Exercise directions: The result should be a verbatim copy of the whole listing.

Supplied data:
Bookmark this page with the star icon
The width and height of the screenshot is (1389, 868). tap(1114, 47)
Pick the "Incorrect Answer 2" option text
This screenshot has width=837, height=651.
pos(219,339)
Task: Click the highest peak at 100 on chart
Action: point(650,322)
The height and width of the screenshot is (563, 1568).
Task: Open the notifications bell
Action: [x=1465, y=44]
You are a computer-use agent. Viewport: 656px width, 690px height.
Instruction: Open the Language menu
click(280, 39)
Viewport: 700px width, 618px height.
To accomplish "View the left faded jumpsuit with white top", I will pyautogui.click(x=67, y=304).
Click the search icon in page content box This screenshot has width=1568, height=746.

Exercise response:
Bookmark this page with the star icon
The width and height of the screenshot is (1389, 868). tap(1114, 47)
Pick the "Incorrect Answer 2" option text
This screenshot has width=837, height=651.
pos(219,339)
Task: Click the highest peak at 100 on chart
Action: point(650,322)
The height and width of the screenshot is (563, 1568).
Task: Open the notifications bell
Action: [x=1465, y=44]
You are a computer-use agent. Viewport: 656px width, 690px height.
Instruction: Open the Language menu
click(280, 39)
Viewport: 700px width, 618px height.
To accomplish "View the left faded jumpsuit with white top", I will pyautogui.click(x=67, y=304).
Click the search icon in page content box This screenshot has width=1568, height=746.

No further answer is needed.